To do >> Copy the data below word for word, from its start up to and including the line containing "Datenschutzerklärung (735, 1981)". Leave the pictures out of your copy.

Records provided >>
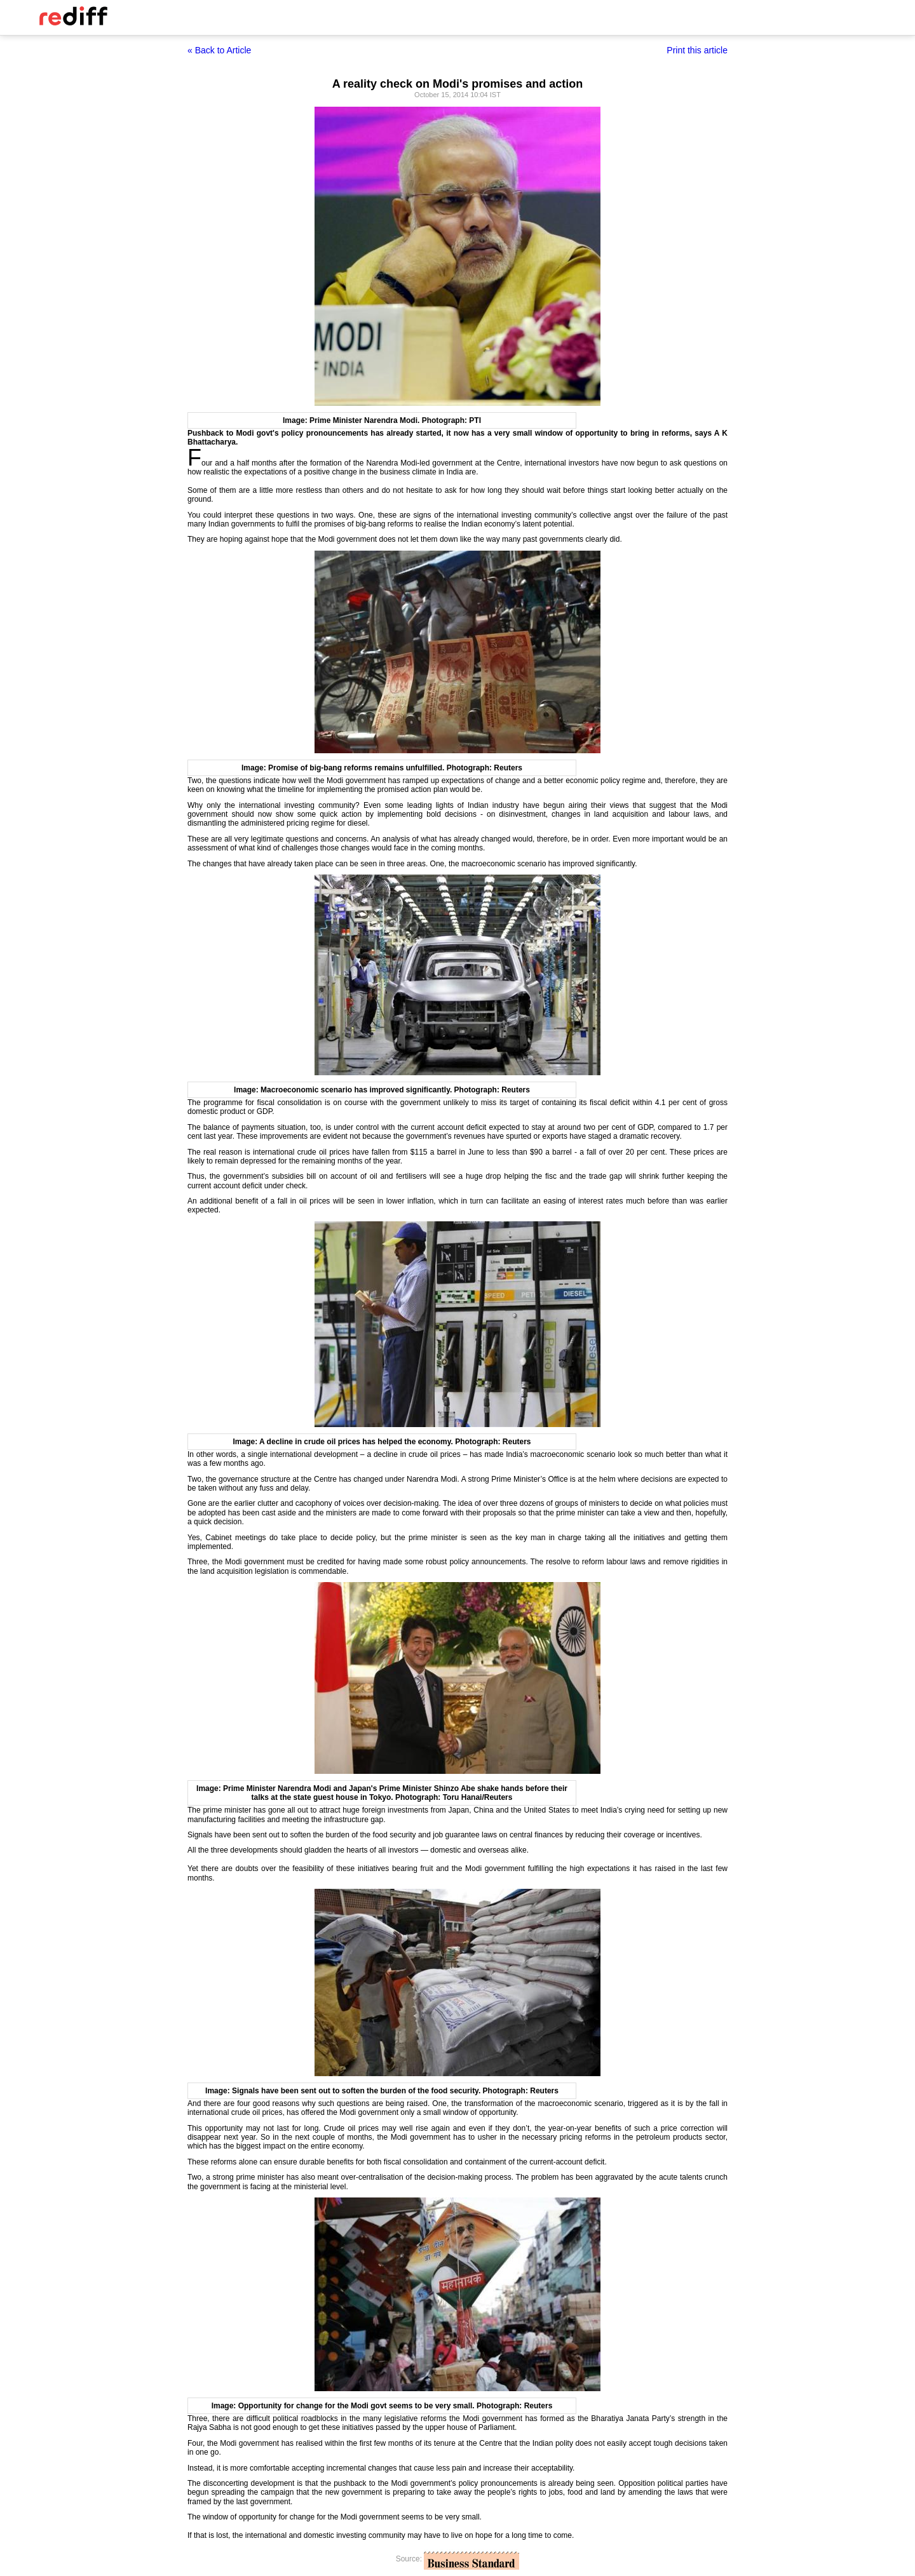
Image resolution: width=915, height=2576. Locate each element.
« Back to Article (219, 50)
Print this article (697, 50)
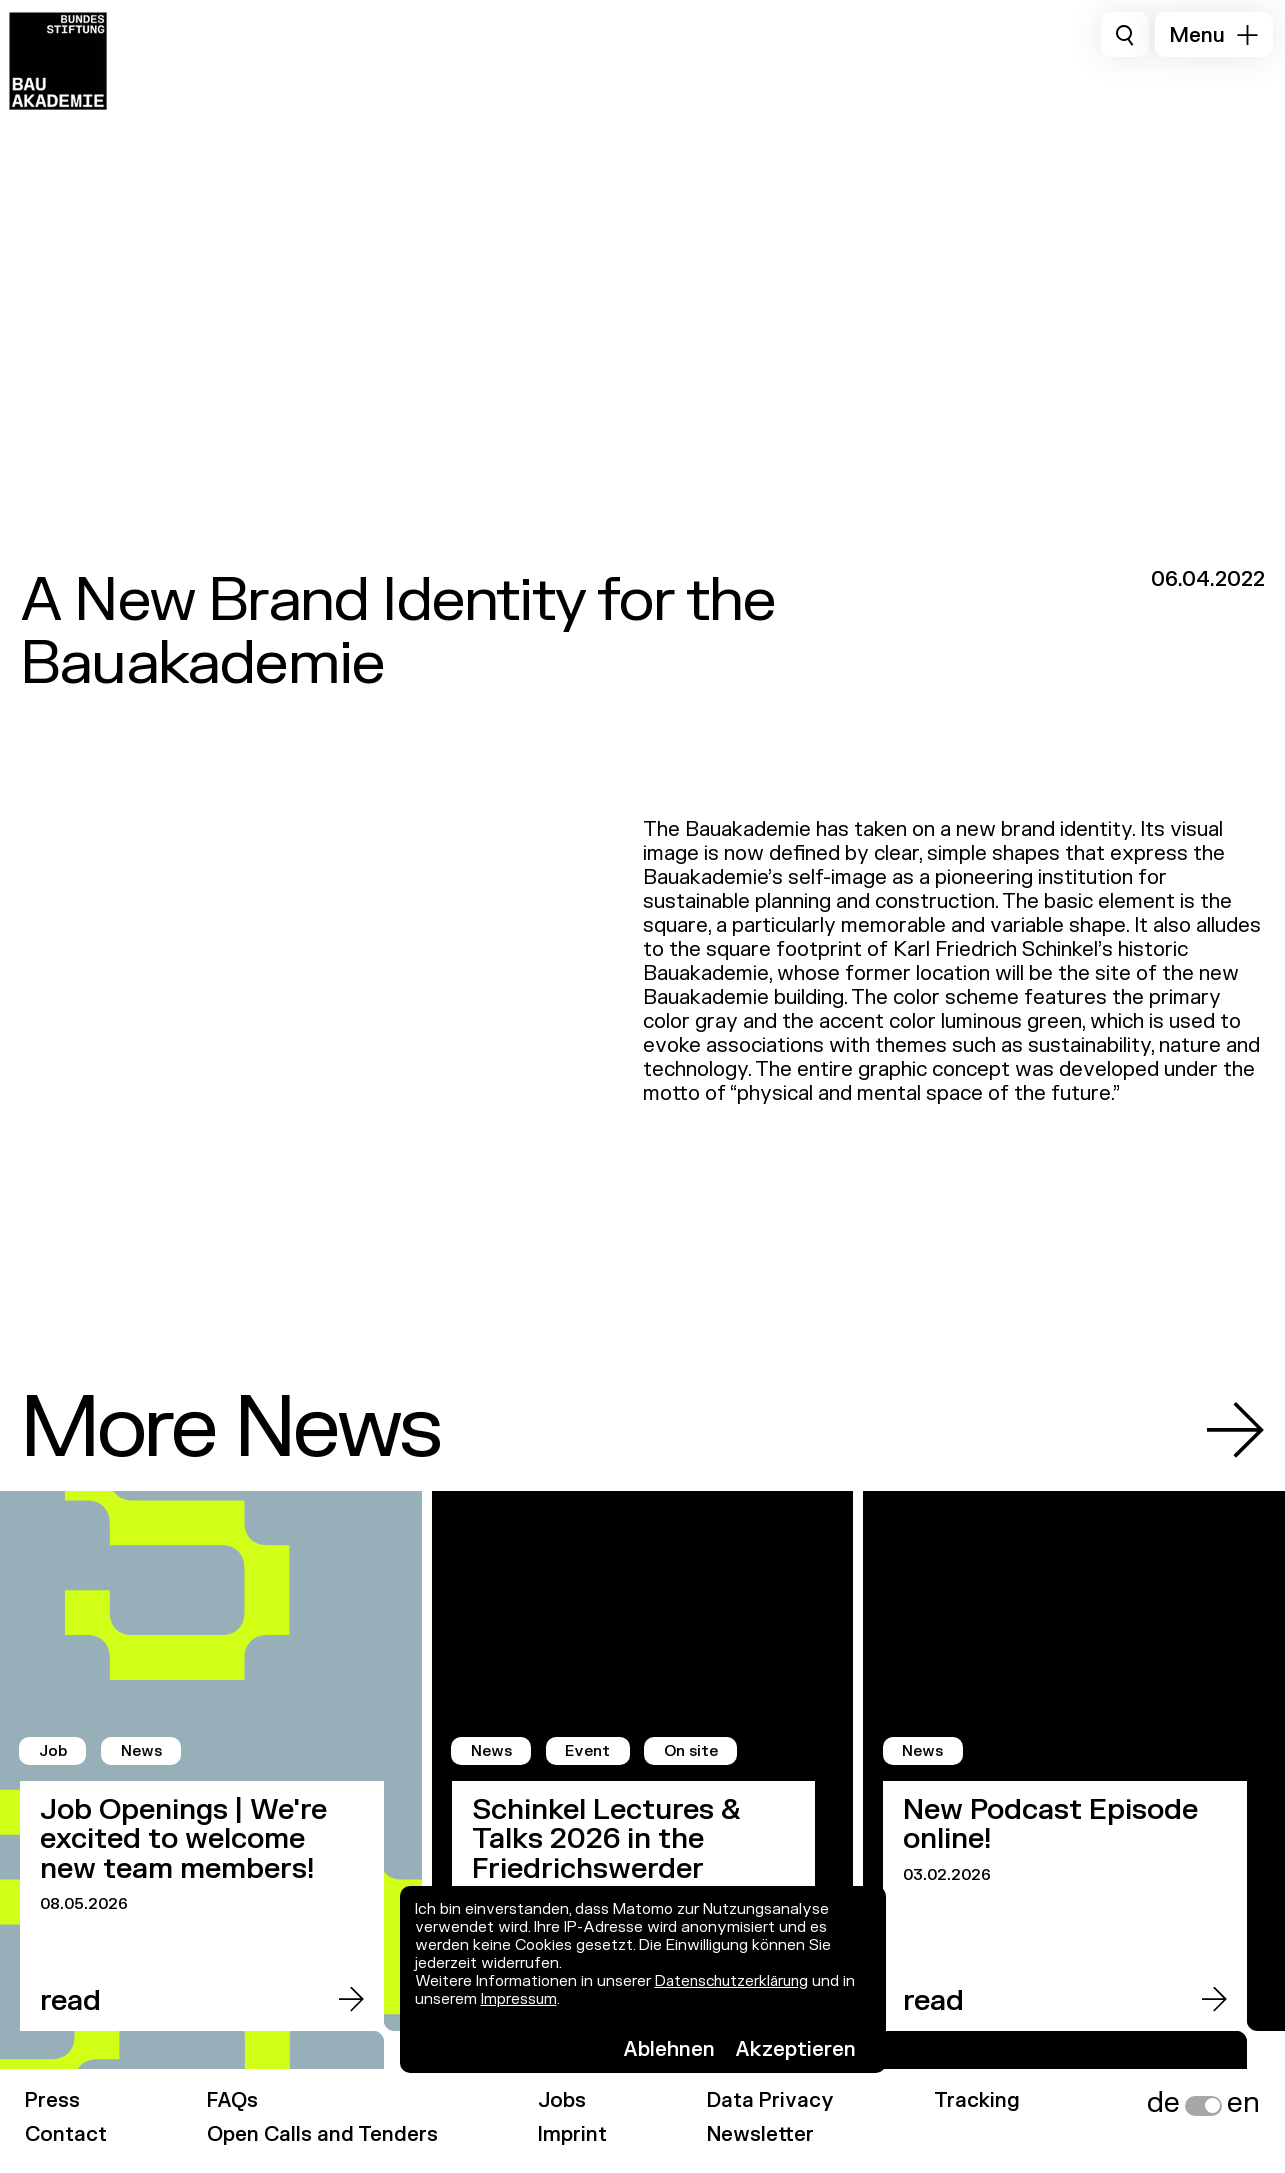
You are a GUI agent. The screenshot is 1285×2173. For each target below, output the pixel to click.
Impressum (519, 1999)
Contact (67, 2134)
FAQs (235, 2100)
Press (52, 2100)
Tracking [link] (985, 2100)
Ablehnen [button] (669, 2049)
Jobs (565, 2100)
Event (591, 1751)
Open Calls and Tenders (325, 2134)
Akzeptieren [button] (795, 2049)
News (145, 1751)
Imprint (576, 2134)
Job (54, 1751)
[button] (1214, 34)
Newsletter (764, 2134)
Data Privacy (776, 2100)
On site (697, 1751)
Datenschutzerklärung (735, 1981)
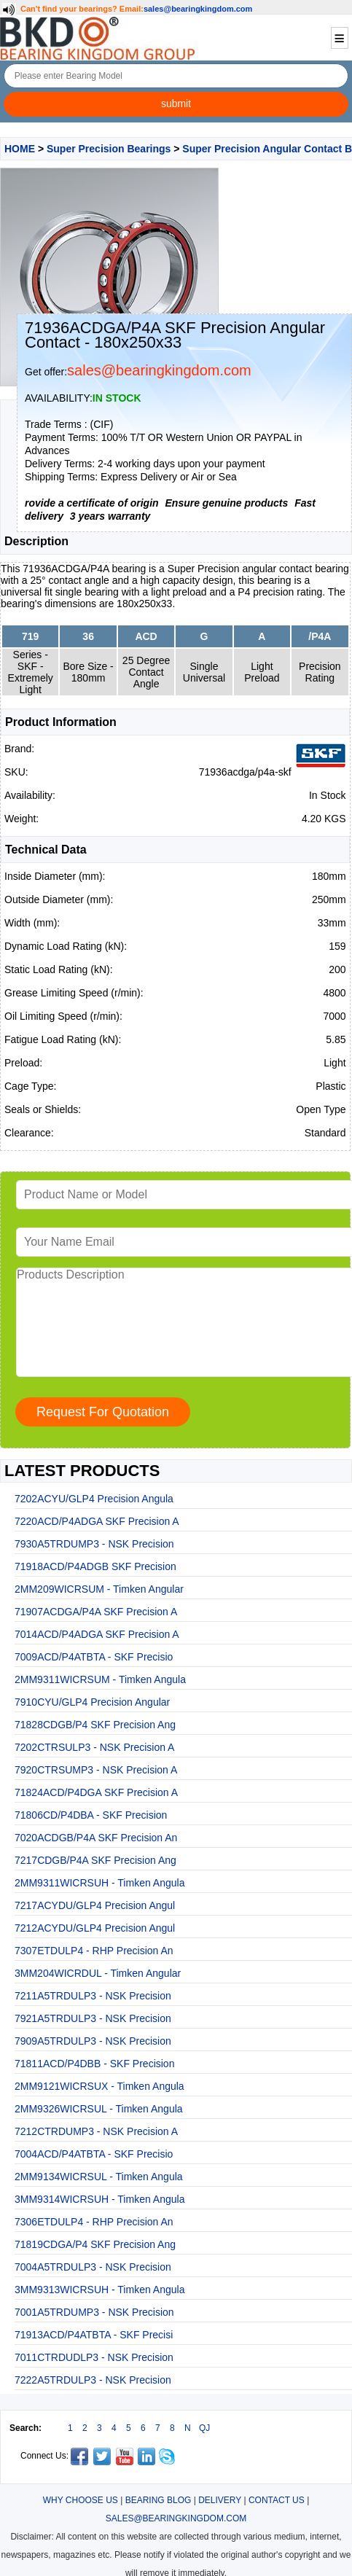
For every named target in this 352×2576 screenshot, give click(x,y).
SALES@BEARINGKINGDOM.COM (176, 2518)
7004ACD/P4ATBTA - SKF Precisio (94, 2154)
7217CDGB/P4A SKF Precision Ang (95, 1860)
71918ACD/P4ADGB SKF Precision (95, 1566)
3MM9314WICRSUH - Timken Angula (99, 2199)
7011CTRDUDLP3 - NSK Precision (94, 2357)
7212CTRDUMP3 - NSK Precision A (96, 2131)
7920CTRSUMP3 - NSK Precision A (96, 1770)
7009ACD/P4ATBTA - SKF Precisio (94, 1657)
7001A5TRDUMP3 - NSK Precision (94, 2312)
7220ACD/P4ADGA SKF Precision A (97, 1521)
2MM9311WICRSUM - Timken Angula (100, 1679)
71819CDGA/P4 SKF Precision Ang (95, 2244)
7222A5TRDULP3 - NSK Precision (93, 2380)
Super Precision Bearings (109, 149)
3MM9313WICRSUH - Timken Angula (99, 2289)
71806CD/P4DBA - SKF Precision (91, 1815)
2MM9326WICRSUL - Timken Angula (99, 2109)
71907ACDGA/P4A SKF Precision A (96, 1611)
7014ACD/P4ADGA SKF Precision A (97, 1634)
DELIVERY (219, 2500)
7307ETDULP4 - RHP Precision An (94, 1950)
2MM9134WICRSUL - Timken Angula (99, 2176)
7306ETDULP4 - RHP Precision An (94, 2222)
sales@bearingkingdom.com (198, 8)
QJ (204, 2428)
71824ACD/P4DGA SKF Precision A (96, 1792)
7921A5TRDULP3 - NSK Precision (93, 2018)
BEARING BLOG (158, 2500)
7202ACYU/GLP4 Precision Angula (94, 1498)
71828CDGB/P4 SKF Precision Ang (95, 1724)
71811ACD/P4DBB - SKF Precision (94, 2063)
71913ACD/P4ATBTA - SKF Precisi (94, 2335)
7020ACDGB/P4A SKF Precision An (96, 1837)
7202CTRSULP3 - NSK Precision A (94, 1747)
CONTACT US (277, 2500)
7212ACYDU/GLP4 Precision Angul (95, 1928)
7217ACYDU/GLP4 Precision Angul (95, 1905)
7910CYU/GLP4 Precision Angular (92, 1702)
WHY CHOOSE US (80, 2500)
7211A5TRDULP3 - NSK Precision (93, 1996)
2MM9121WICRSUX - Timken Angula (99, 2086)
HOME (19, 149)
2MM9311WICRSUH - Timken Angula (99, 1883)
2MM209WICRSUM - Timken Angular (99, 1589)
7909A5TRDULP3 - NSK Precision (93, 2041)
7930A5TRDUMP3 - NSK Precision (94, 1544)
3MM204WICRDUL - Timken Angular (98, 1973)
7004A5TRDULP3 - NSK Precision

Exercise result >>
Image resolution: width=915, height=2576. Locate each element.
« Back to Article (219, 50)
Print this article (697, 50)
You are a GUI agent. The screenshot is 1285×2173. For each target below, output the pixel to click.
Impressum (519, 1999)
Contact (67, 2134)
FAQs (235, 2100)
Press (52, 2100)
Tracking [link] (985, 2100)
Ablehnen [button] (669, 2049)
Jobs (565, 2100)
Event (591, 1751)
Open Calls and Tenders (325, 2134)
Akzeptieren [button] (795, 2049)
News (145, 1751)
Imprint (576, 2134)
Job (54, 1751)
[button] (1214, 34)
Newsletter (764, 2134)
Data Privacy (776, 2100)
On site (697, 1751)
Datenschutzerklärung (735, 1981)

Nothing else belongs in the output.